I've tried expensive waxes and sealants the way I look at it is I like to wax my car same as I enjoy washing it so in all fairness I'm not really after a wax with 6months durability there's no fun in waxing your car twice a year :detailer:


----------



## Pittsy (Jun 14, 2014)

stonejedi said:


> I personally think that "certain" higher price wax's are most definitely better then cheaper wax's,but how much is really cheap,£5 to one man might be like 5p to another.I simply love Zymol Glasur and always have,its just Quality with water sheeting that has to be seen to be believed but also love bmd taurus and obsession phantom both not being £20 waxs but are super Quality compared to lower priced wax's,and the members favourite collinite could not compete with their waxy loveliness but there's the rub right there,you really need to have tried them before you can make a comment to know what i am talking about.I have been using wax's at the higher end of the bracket for years now because to me they are definitely worth it.SJ.
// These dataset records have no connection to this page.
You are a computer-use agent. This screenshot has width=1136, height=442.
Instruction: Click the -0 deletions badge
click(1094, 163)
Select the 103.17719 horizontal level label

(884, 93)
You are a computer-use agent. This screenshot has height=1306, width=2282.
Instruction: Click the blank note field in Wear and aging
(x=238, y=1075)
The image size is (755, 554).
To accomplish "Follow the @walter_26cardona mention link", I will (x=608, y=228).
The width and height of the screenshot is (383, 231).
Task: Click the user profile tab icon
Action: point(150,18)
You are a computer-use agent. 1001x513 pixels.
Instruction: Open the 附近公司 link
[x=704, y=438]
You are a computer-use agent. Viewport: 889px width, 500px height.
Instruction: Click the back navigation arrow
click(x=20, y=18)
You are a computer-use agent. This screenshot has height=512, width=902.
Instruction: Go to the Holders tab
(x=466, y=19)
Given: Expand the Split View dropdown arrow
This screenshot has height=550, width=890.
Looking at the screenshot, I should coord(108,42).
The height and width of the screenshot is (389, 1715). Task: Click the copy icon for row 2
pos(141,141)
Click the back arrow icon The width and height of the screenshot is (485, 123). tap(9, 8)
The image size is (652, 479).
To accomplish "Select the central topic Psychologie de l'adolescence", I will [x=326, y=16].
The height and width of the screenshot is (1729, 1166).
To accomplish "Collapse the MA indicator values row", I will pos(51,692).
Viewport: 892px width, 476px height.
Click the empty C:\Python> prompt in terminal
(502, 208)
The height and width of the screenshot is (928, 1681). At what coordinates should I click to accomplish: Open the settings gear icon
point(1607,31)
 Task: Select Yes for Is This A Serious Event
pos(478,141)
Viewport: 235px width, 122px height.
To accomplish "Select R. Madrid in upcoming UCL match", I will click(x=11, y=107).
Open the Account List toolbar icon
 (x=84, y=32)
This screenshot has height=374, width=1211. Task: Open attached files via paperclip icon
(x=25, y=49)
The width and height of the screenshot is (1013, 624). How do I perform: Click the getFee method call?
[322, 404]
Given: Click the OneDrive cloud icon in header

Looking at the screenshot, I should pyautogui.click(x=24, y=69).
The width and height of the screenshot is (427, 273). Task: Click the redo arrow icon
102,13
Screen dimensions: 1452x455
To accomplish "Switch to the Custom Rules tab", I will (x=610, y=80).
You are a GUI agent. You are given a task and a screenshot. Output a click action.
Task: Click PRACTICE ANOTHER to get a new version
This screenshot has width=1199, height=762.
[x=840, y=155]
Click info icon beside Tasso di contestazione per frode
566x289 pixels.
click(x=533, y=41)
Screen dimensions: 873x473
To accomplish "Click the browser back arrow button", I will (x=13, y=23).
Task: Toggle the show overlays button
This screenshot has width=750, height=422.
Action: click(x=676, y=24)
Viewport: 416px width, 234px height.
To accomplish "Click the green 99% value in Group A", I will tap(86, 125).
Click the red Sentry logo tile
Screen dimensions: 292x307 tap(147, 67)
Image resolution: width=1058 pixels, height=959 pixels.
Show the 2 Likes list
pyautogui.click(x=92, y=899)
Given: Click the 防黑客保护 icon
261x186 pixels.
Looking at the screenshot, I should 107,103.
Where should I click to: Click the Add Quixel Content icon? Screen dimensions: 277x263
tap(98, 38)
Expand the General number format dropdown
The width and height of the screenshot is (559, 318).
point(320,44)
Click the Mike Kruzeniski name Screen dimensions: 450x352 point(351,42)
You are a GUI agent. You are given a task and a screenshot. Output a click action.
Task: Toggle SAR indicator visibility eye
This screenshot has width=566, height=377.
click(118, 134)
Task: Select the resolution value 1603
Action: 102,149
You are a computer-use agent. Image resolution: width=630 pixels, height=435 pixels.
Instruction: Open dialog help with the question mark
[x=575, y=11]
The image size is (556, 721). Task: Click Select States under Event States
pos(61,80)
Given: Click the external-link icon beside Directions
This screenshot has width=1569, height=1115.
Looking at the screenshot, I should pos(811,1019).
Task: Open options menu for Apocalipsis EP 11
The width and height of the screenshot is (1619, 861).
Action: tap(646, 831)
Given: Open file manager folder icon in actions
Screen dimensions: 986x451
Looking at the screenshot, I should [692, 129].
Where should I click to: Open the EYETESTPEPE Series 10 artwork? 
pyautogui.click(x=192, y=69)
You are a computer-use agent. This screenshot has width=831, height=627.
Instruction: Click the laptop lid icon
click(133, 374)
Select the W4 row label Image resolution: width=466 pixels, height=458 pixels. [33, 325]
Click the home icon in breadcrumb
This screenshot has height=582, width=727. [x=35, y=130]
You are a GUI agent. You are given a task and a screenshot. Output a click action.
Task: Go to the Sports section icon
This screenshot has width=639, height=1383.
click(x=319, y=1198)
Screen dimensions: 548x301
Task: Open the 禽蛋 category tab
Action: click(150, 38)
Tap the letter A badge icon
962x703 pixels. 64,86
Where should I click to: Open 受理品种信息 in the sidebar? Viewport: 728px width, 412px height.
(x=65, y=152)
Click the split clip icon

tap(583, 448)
And you can always make your own eh Jedi?:thumb:


----------



## stonejedi (Feb 2, 2008)

Pittsy said:


> And you can always make your own eh Jedi?:thumb:


Well of course,part two of hulk smash should be ready weekend just raiding my nearly empty wax pots.SJ.


----------



## VW Golf-Fan (Aug 3, 2010)

I would always pay more for a more expensive wax such as HD Wax as opposed to a cheaper type 'entry wax' purely because I feel that you get what you pay for and by this in my experience, usually the more expensive wax is far more durable and better quality in general.


----------



## DLGWRX02 (Apr 6, 2010)

You also have to think about its not just the cost of ingredients these guys use to produce the wax, its the amount it costs for research and development into specifically designated waxes for different finishes that can have a huge effect on retail prices.


----------



## stonejedi (Feb 2, 2008)

Alot of the price tags for these waxs are a combination of two things shrewd marketing and last but not least a superb reputation for producing a quality product,you need to ask yourself reputation is one thing you cannot buy it has to be earned from positive feedback after using said product.I give credit where and when it is due.People in general are not that stupid you can't draw a Nike sign on a plastic bag and claim it's Nike and good quality it has to have the right ingredients and care while making it,hand poured etc... not just some chemicals that come out of a machine and dumped in a tin.there is a big difference,it's like saying Dunlop trainers are the same as Nike Jordan's for comfort because there both trainers/boots etc... well the truth of the matter is ,"There Not".SJ.


----------



## mexicandave (Feb 5, 2015)

An interesting one here, personally I’ve always found that some of the cheaper waxes actually clean the car more deeply as they are made up of a lot more petroleum distillate which will dissolve tar and traffic film, where as the more expensive waxes of course are made up of more wax whatever its origin, and therefore give a much deeper shine.

On my old Cossie I often found that a quick going over with a run-of-the-mill Turtle Wax would work a treat, but then I’d use something like Autoglym Super Resin Polish to increase the shine.

I’ve recently moved house and the previous owner had left a bottle of Tesco polish in the garage, and I thought I’d give it a go as all my stuff was still packed up in boxes, got to say it didn’t do a bad job on the Civic, but not sure I’d want to use it on a Bentley.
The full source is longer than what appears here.